The hamlet's name is first found in the form White Cliff in the eighteenth century, referring to the white chalk cliff above the road to the east of the hamlet, which has the Whiteleaf Cross cut into the chalk on the side of Whiteleaf Hill above it, making an important landmark for miles around. In addition to the cross, there is a Neolithic barrow on Whiteleaf Hill.

Whiteleaf is home to Monks Risborough Cricket Club and the 9-hole Whiteleaf Golf Club, both of which lie slightly south-east of the main road through the village, which follows the path of the Upper Icknield Way. The cricket ground has a significant slope and was tried by the BBC to see if it would be suitable for filming the cricket scene in the production of A. G. Macdonnell's England, Their England. However, it was not found to be sloping enough.

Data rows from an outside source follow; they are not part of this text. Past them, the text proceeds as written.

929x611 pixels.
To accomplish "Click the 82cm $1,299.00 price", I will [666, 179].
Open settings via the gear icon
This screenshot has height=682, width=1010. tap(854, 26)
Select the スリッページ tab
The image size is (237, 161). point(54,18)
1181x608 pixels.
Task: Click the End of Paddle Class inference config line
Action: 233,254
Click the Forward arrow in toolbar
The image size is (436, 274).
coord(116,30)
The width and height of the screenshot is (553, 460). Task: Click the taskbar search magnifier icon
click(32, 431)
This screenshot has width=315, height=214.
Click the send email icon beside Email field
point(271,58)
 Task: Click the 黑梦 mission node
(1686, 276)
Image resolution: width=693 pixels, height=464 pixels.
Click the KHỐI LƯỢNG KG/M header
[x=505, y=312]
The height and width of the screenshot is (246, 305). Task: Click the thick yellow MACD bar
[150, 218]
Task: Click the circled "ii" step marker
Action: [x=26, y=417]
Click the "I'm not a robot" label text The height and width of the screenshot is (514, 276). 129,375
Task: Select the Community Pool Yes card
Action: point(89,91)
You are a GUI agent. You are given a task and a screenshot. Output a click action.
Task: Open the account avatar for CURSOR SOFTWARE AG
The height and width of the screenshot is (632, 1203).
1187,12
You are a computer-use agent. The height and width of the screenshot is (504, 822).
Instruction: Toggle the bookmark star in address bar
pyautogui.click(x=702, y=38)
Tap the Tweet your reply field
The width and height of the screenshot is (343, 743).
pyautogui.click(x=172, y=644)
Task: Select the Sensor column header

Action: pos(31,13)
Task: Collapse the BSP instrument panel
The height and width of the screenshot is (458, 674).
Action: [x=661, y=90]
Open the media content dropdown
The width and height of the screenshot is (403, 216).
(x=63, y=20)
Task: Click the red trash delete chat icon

The cricket club celebrated its centenary in 1993 and a book covering its history was published. The cricket club pavilion was largely destroyed by fire in 2010.

The village also has a public house, the Red Lion.

Children's writer Kevin Crossley-Holland grew up in Crosskeys, Westfields (a cottage now called Woodside). His father was the composer Peter Crossley-Holland.